By
Noel O'Hare
Racist abuse can be profoundly damaging to an individual's health.
Some folk wisdom is incredibly stupid. Take the expression "sticks and stones may break my bones, but names can never hurt me". Non-physical abuse, even emotional neglect and indifference, can be profoundly damaging to both psychological and physical health. For example, it's now known that racism can play a key role in the development of illness. Last year, the British Medical Journal, noting the growing body of research showing an association between racism, disease and mortality, argued that "countering racism should be a public health issue".
Overt racism in New Zealand is less common than in many countries, but it does burst to the surface from time to time. Hostility towards the New Zealand Chinese community in the early decades of the 20th century is well documented. When I arrived here in the early 1970s, Pacific Islanders were openly referred to as "coconuts", and overstayers were staked out in dawn raids. Maori, I was given to understand, were lazy and stupid - the reason they hadn't got on despite having equal opportunity. In the mid-1990s, Asian migrants became the target when Winston Peters legitimised racism with his attacks on immigration policy.
Whether he means to or not, Don Brash is pushing the same buttons, and the government has cynically tried to outmanoeuvre him by pandering to the same petty prejudices. In a subversion worthy of Orwell's Nineteen Eighty-Four, we now have a Race Relations Minister whose goal is not to promote racial harmony, but to seek out and remove any supposed advantages enjoyed by racial minorities. With the bad smell emanating from the body politic, it's little wonder that the white supremacist National Front is gearing up for the next election. A spokesman told the New Zealand Herald, "The public mode was right for the group's militarist and anti-immigration stance."

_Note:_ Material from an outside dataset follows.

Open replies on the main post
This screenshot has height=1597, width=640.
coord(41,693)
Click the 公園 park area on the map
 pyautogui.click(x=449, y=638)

So, if the momentum is gathering for another wave of racism, how will it affect the health of minorities? British and American studies on racism and health show that the victims of discrimination were more likely to have a respiratory illness, hypertension, a long-term limiting illness, anxiety, depression and psychosis. One US study found that a one percent increase in incidences of racial disrespect in a US state translated into an increase of 350 deaths per 100,000 black Americans. Harvard School of Public Health researcher Dr Camara Phyllis Jones found that middle-aged African Americans had blood pressure rates similar to white Americans 10 years their senior. She attributes the higher blood pressure to the stress of living in a race-conscious society. "It is something like gunning a car constantly," she says. "The stresses of the levels of racism cause the higher blood pressure."

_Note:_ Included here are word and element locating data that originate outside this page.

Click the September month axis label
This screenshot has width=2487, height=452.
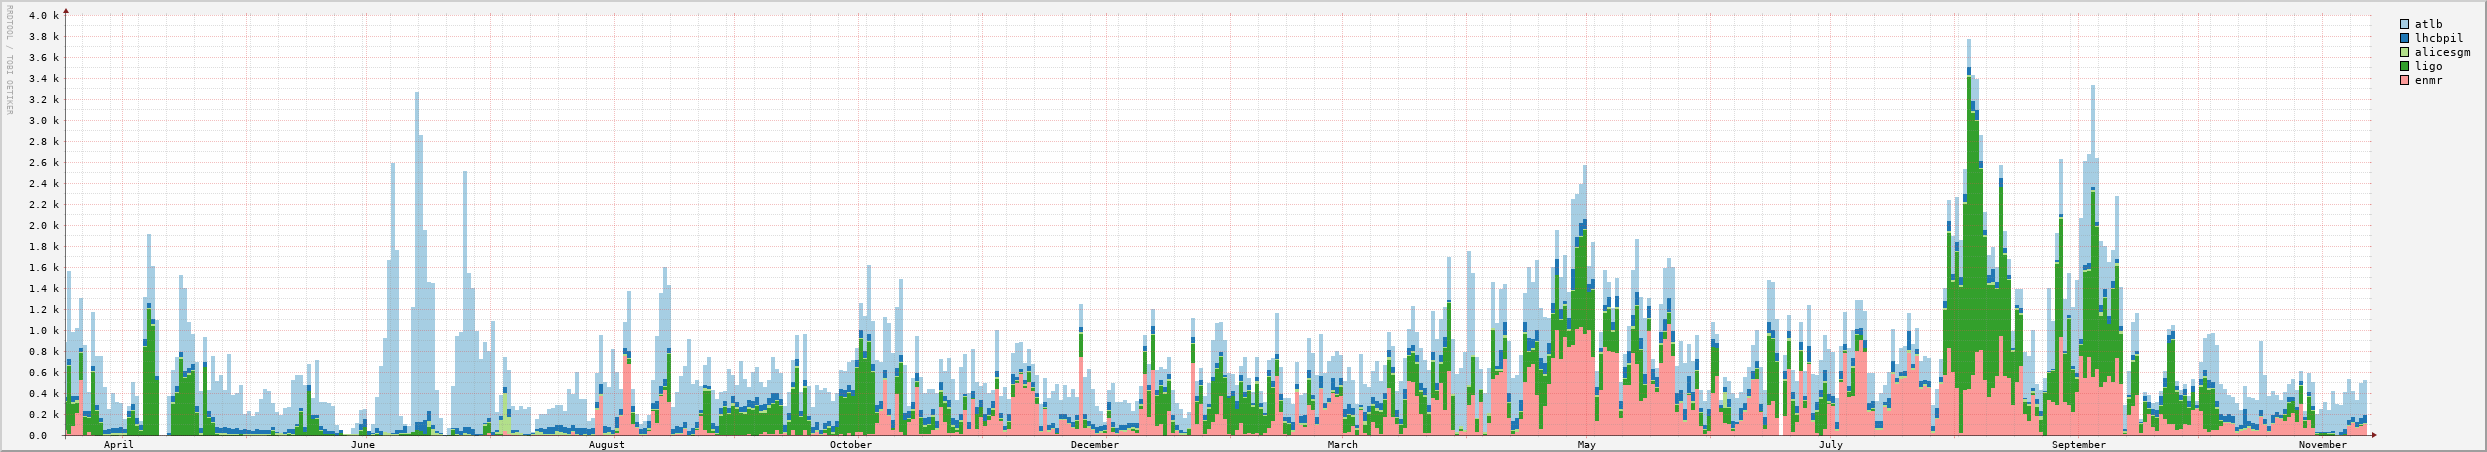pyautogui.click(x=2078, y=445)
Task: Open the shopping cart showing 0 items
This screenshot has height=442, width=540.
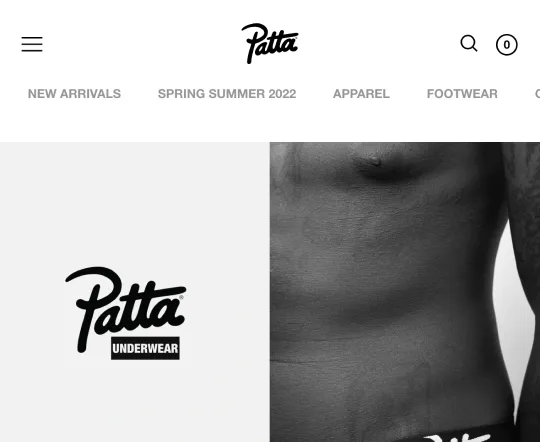Action: [x=507, y=45]

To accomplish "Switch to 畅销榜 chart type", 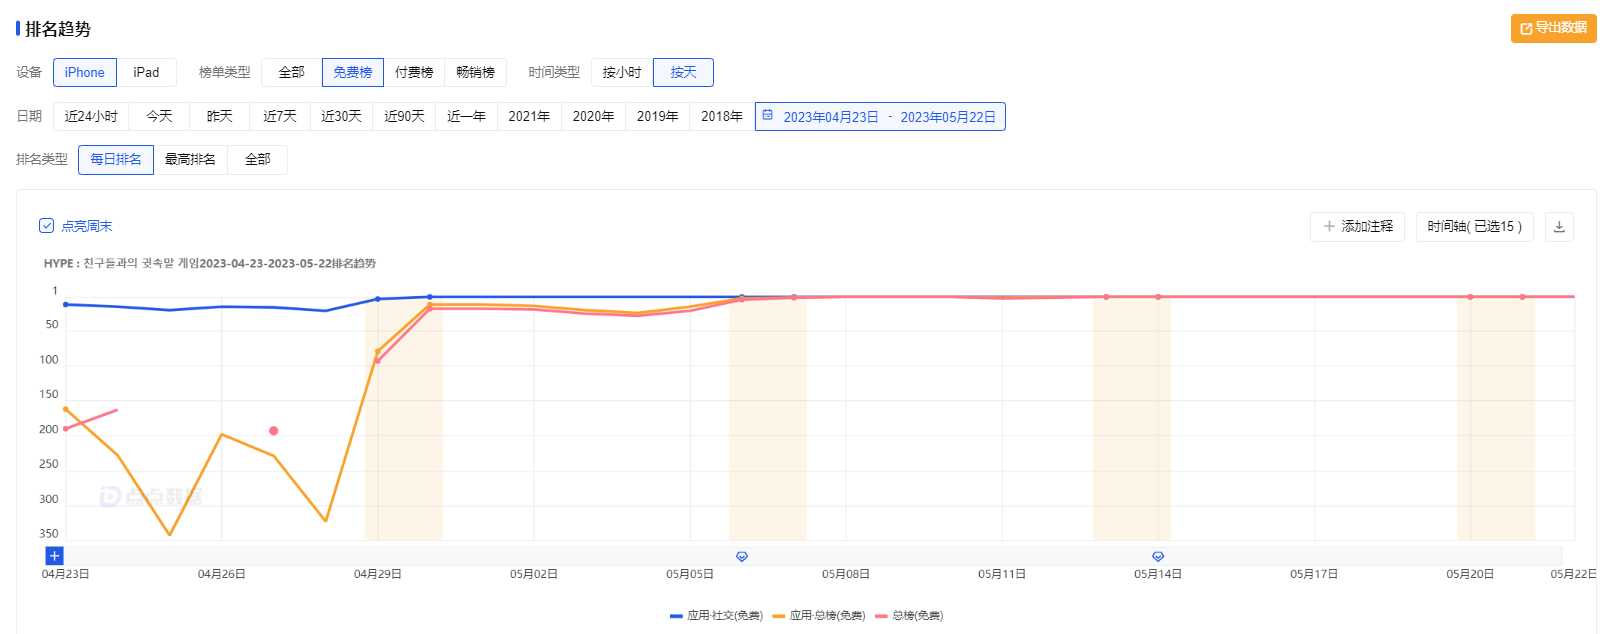I will click(475, 73).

From surveys she conducted she found that whites rarely think about race during an average day. But 22 percent of blacks surveyed said they constantly think of race, and 50 percent said they think of race at least once a day. "They are constantly reminded of their blackness. That has a profound effect." Jones also conducted research in New Zealand, where she found that Maori tended to have blood pressure levels similar to whites who were five years older.
Other researchers have also found that racism can contribute to hypertension and heart disease. A 13-year longitudinal study found that those who reported the most racist and discriminatory experiences had the most doctor-verified disabilities and health problems. The interesting thing is that racism effects on health are independent of income. Could this help explain, perhaps, health disparities between European and Maori?
According to a Te Puni Kokiri report, "European men and women living in the most deprived areas have longer life expectancies than Maori men and women living in the least deprived areas." The same is true in the US: African Americans, Hispanics and other ethnic minority groups suffer more illness and die younger, regardless of income or social class.
Racism can have a profound effect on mental well-being. One study of ethnic minorities in the UK found that those who had experienced verbal racial abuse were three times more likely to be suffering from depression or psychosis. Those who had experienced a racial attack were nearly three times more likely to be suffering from depression and five times more likely to be suffering from psychosis.
According to another British study, racism may trigger schizophrenia in those who are biologically disposed to it. The British Institute of Psychiatry found that the rate of schizophrenia in non-white ethnic minorities was highest in those areas where this group comprised a small proportion of the population and lowest where they made up a large population.
There may be few racist attacks in New Zealand, but a political climate that encourages resentment towards minorities is an unhealthy one. Subtle racism may not involve sticks and stones or even names, but it still stings. Some researchers believe that everyday minor incidents or slights, what they call "micro-aggressions", and the perception that society is discriminatory may have a greater impact on an individual's health.